Harsh sentences were not limited to these special courts. Regular courts in Saudi Arabia sentenced to death more than thirty people convicted of drug trafficking. They were beheaded in 1994. Their trials did not come close to meeting international fair trial standards. The government of Yemen, in an apparent effort to demonstrate its control after emerging victorious from a civil war, ordered the execution of eleven common criminals who had been convicted several years earlier under dubious trial procedures.

In many cases, detainees' rights were violated long before they were brought before courts. In Kuwait, Palestinians and Bedoons (nomadic people indigenous to Kuwait but denied citizenship) were arrested arbitrarily in large numbers. The largest mass arrest in Saudi Arabia's recent history sent hundreds of Islamist opponents to prison in 1994. In Lebanon, scores of people were arrested on the basis of political affiliation, or after expressing criticism of the Lebanese or Syrian government. The newly established Palestinian Authority, under pressure to respond to a wave of attacks on Israelis, arrested hundreds of Gazans on the basis of their suspected political affiliation. Egypt's security forces practiced a particularly ruthless form of arbitrary arrest_taking hostage family members of fugitive security suspects to pressure suspects to turn themselves in.

When political conflicts intensified, human rights abuses often mounted.

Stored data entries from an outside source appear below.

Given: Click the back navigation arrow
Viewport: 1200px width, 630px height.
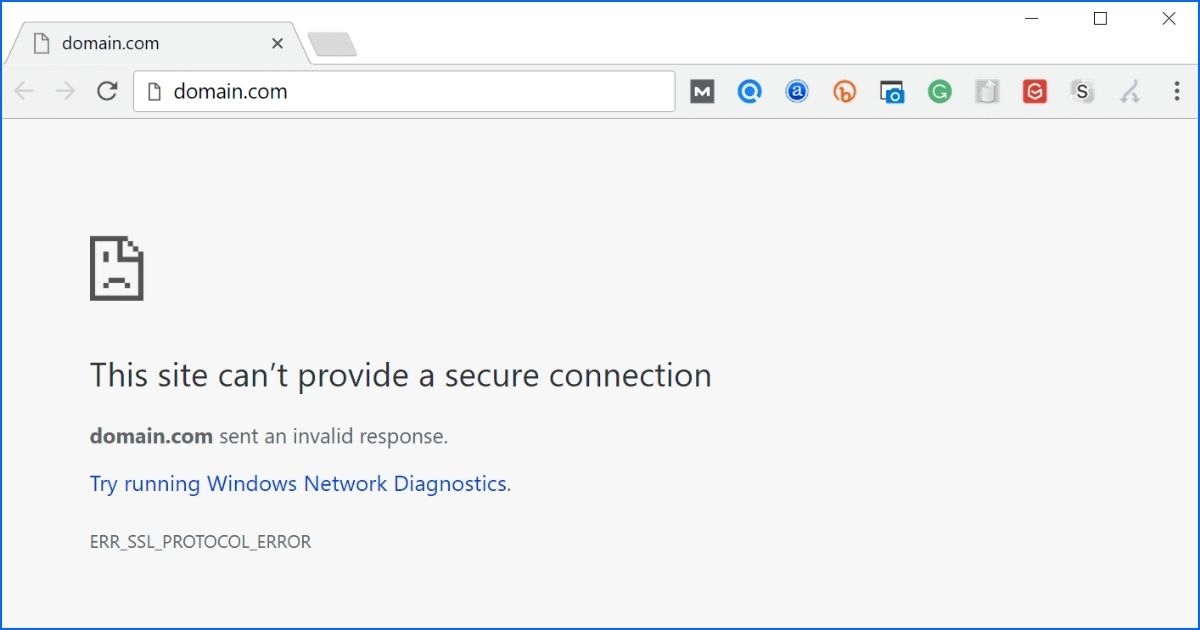Looking at the screenshot, I should click(22, 91).
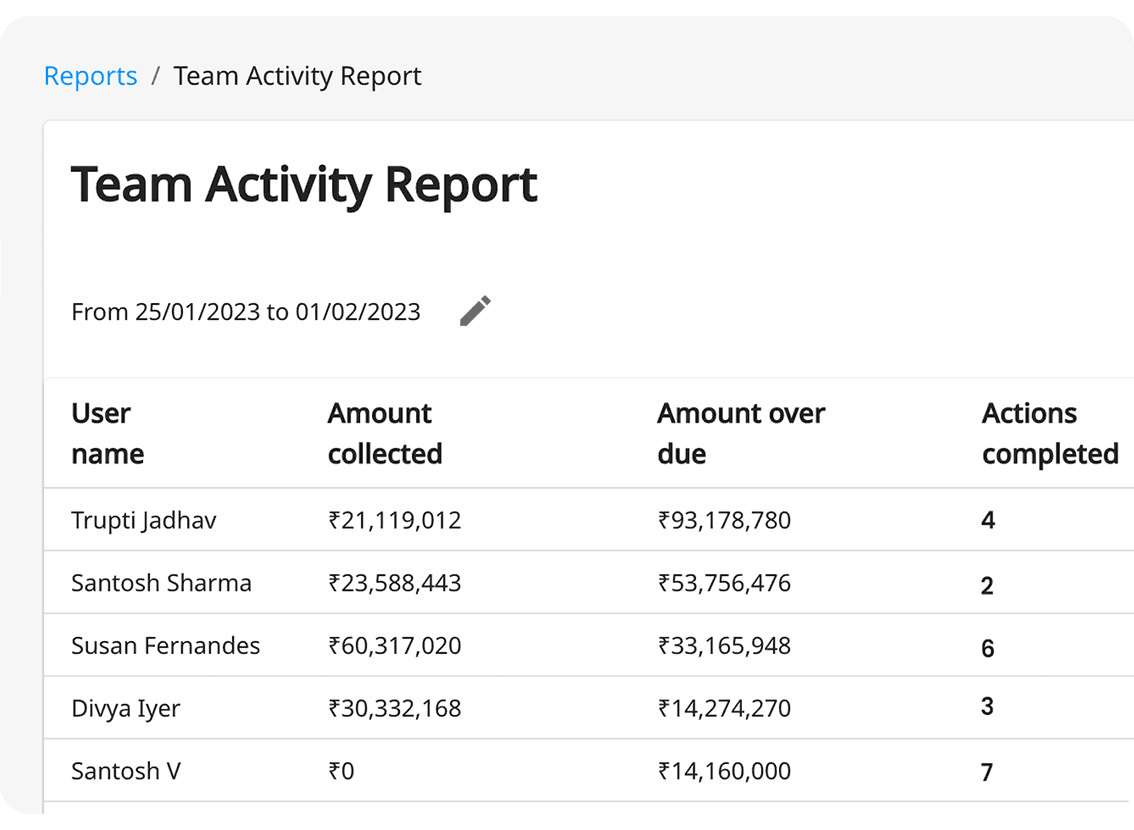The image size is (1134, 830).
Task: Click the Team Activity Report page heading
Action: (x=304, y=185)
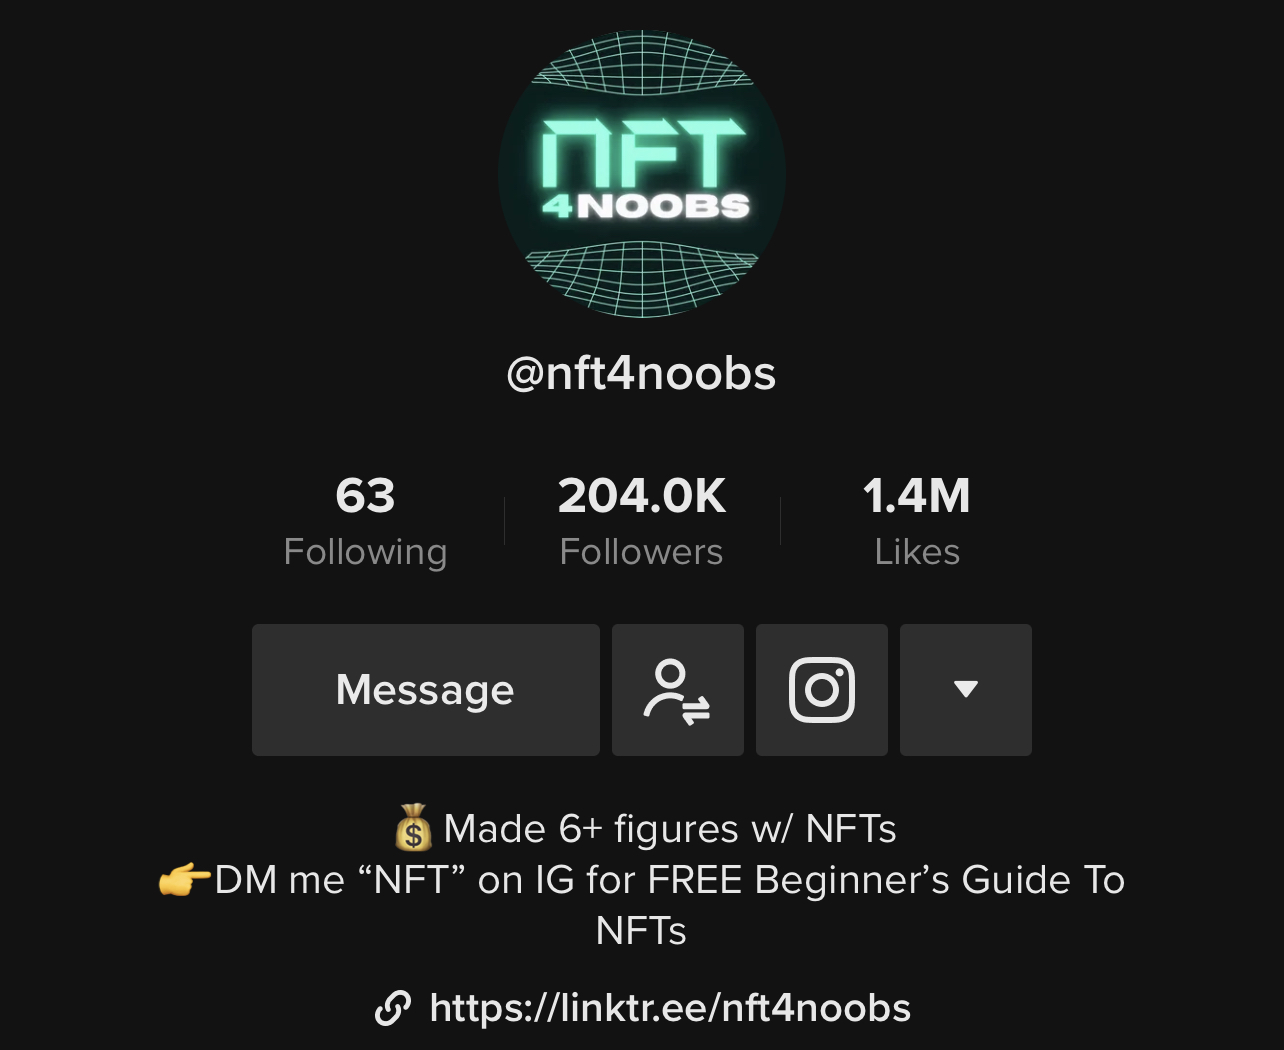Click the Following label under 63
Viewport: 1284px width, 1050px height.
point(365,552)
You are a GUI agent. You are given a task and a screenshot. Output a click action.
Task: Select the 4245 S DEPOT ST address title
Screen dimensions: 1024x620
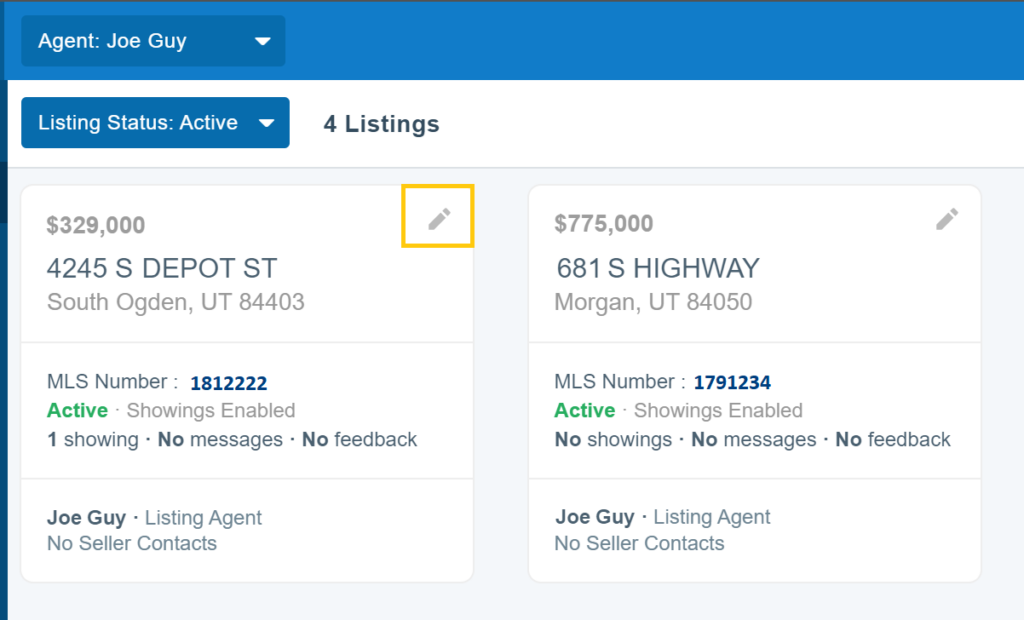pos(162,268)
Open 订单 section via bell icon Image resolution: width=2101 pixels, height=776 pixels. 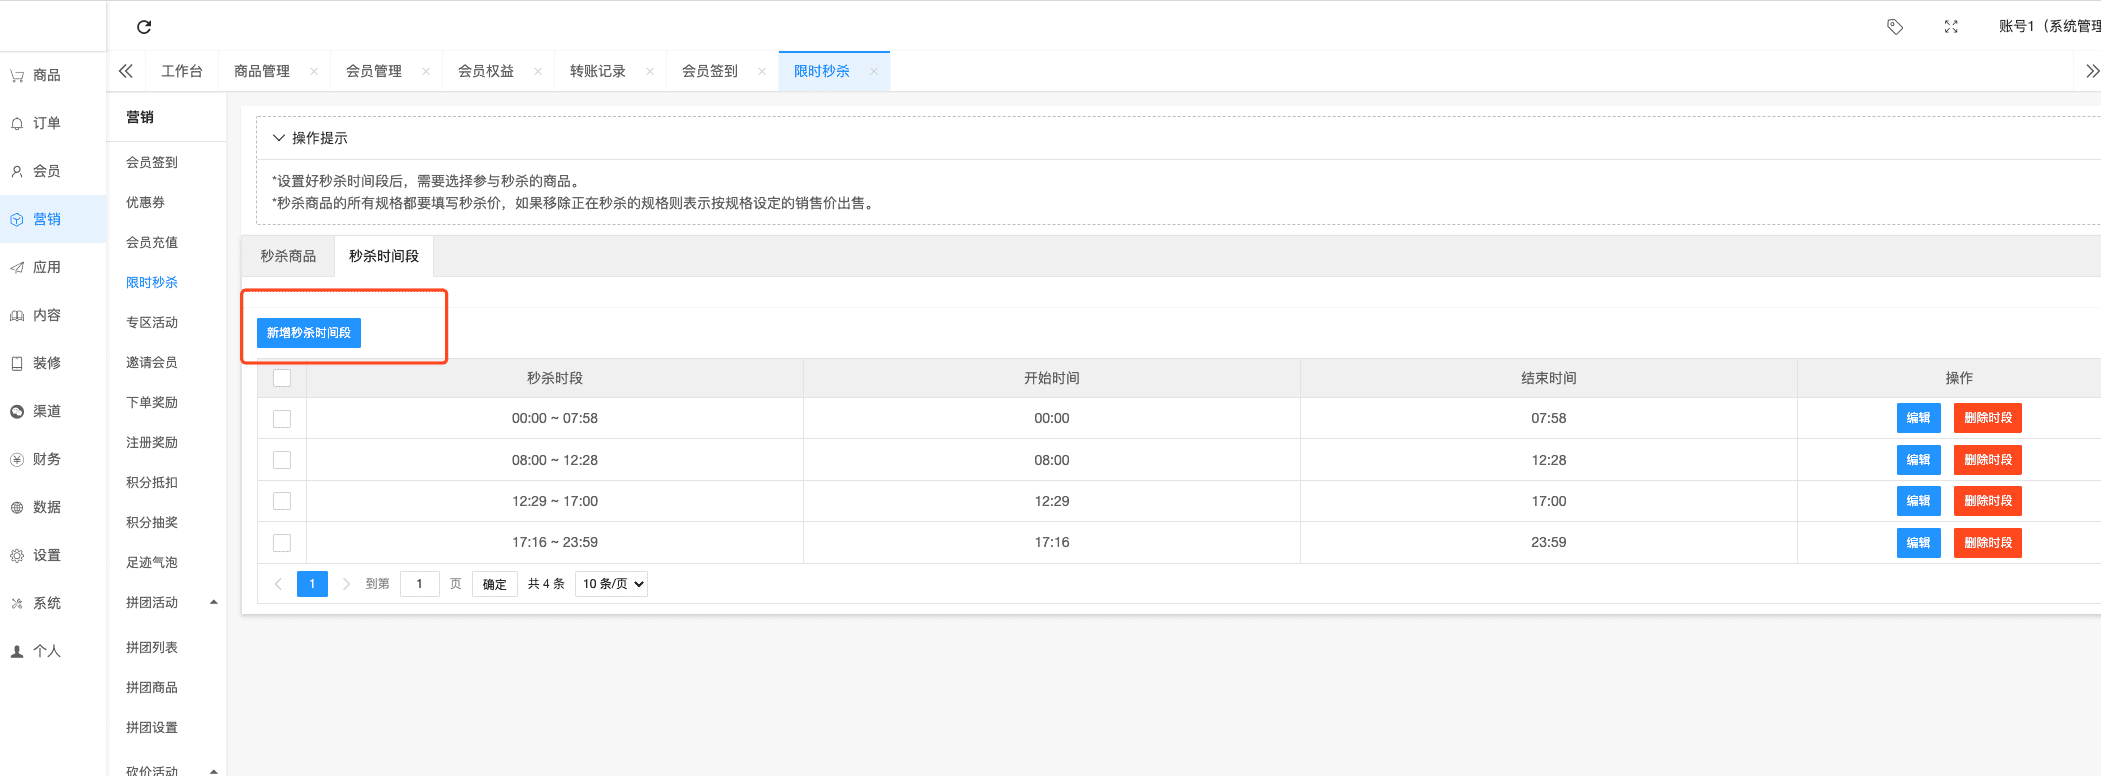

Detainees_often the same people caught up in random sweeps_were often abused. Torture was practiced in nearly every country monitored this past year. Eradication requires work at two levels: enforcement of existing domestic laws that prohibit torture, and revision of legislation and directives that explicitly prescribes abuse: such as laws stipulating flogging in Saudi Arabia, amputation and branding in Iraq, and guidelines, approved by Israel's cabinet, for using "moderate physical pressure" in the interrogation of security suspects.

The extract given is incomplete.